A wrist piercing is a piercing through the surface of the wrist, first popularized by Jon Cobb in PFIQ.  Wrist piercings are a type of surface piercing. 
They carry a high rate of rejection and migration, unless they are properly measured and placed.  The piercings may be rejected if they are not installed properly; due to the location of the piercings they are easy to irritate, and regularly catch onto clothing or other objects.
People with wrist piercings are advised to put on short sleeved t-shirts, singlets so as to prevent the surface barbell from catching onto the threads of the clothing. Also, wrist piercings can only be done with a special tool (to hook the other side of the surface barbell upside) and thus, it is of high difficulty for it to be home-made.
Piercers would also advise that, after getting a wrist piercing, the person is to soak and moisten the wound with mild salted solution so as to disinfect the area, preventing bacteria from entering the unclotted wound.
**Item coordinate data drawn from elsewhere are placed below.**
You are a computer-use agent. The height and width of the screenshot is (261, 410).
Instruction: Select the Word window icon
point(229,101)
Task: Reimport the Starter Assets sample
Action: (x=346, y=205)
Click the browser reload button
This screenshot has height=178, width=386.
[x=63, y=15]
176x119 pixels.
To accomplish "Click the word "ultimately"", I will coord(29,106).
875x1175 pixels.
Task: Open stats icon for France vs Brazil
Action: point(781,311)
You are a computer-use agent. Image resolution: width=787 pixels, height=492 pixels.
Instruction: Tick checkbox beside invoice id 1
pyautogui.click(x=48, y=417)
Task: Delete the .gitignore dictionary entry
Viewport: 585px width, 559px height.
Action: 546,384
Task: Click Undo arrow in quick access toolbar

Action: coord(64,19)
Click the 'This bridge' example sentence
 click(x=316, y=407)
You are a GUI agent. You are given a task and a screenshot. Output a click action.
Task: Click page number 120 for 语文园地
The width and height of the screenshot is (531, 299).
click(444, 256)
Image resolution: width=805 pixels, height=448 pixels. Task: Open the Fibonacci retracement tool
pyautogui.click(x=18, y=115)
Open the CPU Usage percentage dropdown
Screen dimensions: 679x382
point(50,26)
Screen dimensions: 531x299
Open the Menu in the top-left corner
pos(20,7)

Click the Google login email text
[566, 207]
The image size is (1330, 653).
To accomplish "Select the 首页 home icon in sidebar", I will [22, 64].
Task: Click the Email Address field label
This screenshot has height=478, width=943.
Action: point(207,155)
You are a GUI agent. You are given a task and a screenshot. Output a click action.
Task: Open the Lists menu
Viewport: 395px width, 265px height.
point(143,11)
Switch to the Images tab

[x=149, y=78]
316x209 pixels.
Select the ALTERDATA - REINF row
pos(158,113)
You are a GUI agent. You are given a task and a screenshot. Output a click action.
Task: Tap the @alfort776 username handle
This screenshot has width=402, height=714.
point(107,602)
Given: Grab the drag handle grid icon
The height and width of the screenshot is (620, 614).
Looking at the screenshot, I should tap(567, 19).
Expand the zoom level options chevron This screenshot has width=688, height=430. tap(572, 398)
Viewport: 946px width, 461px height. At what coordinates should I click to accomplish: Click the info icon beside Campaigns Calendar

The span of a wrist piercing ranges approximately from as short as 2 weeks to 6 or 7 months.

Wrist Piercing Jewelry
As with all surface piercings, wrist piercings require special jewelry to minimize the risk of piercing migration and rejection.  Both surface bars and barbells with bars made from flexible material, such as tygon or Teflon, are commonly used as both short and long term jewelry in wrist piercings. More appropriate is titanium, which is less likely to irritate surrounding skin due to its lack of nickel. A quality piercing is done in two steps with different bars: one with long rises used at time of piercing to allow for initial swelling, and a second bar with shorter rises and balls a few millimeters from skin to be inserted months later once healing has taken place. Other jewelry includes specially made and bent barbells, which may be made by the piercer or can be ordered from a dealer.